Ubisoft entered the crowded battle royale market yesterday with Hyper Scape, a new first-person shooter promising a unique twist on the crowded formula. Ahead of its release, the game looked like it had potential to be a big hit on Twitch, even topping the streaming giant’s most-viewed charts the day it was announced and its technical test first went live. Sadly, the hype for Ubisoft’s futuristic free-to-play game has fallen off significantly, as it’s now pulling in abysmal viewership just one day after release on console and PC.
As of this afternoon, Hyper Scape has over 240,000 followers and just 11,000 viewers tuning in to watch various content creators stream it live. (Compare that to Fall Guys, another battle royale game that launched last week, which has over 311,000 active viewers this afternoon and 431,000 total followers on the platform.) Hyper Scape’s other competitors — Fortnite, Apex Legends, Call of Duty: Warzone, and PlayerUnknown’s Battlegrounds — have millions of followers and hundreds of thousands of viewers tuning in on a regular basis.
Ubisoft had big streaming plans for Hyper Scape, too, hoping it could rival the most popular titles on Twitch. Ahead of its release, Ubisoft announced it was working on special Twitch integrations for the game, allowing viewers to decide random map events that would temporarily affect a streamer’s active match, such as infinite ammo or low gravity. That same type of integration would also allow streamers to set up and partake in matches with their viewers instantly.
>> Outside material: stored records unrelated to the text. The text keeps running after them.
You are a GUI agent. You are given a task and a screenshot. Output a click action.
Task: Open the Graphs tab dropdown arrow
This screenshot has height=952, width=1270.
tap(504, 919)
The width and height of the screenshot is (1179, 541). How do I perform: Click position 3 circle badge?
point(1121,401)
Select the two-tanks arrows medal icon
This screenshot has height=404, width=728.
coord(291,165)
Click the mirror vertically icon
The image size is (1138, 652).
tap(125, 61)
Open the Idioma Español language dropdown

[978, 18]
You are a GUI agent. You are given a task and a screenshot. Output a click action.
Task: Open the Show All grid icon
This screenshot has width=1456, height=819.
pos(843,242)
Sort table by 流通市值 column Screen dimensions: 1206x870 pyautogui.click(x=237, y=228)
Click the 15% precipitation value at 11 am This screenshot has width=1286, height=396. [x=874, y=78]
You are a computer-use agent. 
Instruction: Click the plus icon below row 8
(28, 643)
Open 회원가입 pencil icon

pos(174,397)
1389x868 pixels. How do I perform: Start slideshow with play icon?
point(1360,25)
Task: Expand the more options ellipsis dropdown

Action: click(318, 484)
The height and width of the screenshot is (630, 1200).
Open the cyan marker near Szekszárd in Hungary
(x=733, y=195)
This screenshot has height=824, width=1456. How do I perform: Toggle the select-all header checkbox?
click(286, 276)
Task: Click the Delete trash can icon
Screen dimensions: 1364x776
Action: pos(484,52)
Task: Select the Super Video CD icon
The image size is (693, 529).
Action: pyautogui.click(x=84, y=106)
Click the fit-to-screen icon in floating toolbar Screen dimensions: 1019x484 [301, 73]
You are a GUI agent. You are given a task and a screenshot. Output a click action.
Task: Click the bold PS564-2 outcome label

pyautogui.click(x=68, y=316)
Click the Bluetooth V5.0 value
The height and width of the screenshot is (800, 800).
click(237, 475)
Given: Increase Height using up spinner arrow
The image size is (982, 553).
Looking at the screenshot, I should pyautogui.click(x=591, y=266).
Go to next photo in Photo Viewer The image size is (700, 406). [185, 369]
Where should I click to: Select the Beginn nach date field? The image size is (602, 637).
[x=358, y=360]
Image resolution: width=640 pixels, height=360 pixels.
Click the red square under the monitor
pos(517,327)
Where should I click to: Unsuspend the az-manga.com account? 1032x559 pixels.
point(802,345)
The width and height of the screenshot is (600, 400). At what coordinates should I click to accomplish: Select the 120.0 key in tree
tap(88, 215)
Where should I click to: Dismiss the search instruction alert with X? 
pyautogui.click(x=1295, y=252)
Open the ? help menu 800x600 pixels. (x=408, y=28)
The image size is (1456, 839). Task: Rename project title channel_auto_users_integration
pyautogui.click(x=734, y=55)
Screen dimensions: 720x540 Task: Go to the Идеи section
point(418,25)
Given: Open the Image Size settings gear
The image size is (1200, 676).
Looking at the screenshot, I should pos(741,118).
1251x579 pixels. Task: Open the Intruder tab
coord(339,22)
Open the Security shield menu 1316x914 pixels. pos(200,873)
It’s not clear what’s causing such low viewership for Hyper Scape; it could be a number of factors such as oversaturation in the battle royale genre and stiff competition from games like Fortnite and Call of Duty: Warzone, which frequently release new content to keep players coming back. Perhaps Shroud’s return to streaming exclusively on Twitch is another contributing factor. The popular streamer did at one point have over 500,000 people watching his return to play Riot’s new tactical shooter Valorant.
Ubisoft is no stranger to growing its games over time. The company turned Rainbow Six Siege into a global esports phenomenon over the course of many years and countless updates and expansions. There is, of course, plenty of time for Hyper Scape to do the same. But considering other battle royale hits have seen tens of millions of new players in their first weeks on the market, Ubisoft may need to get creative to help convince everyday players and streamers to give it a shot sooner rather than later.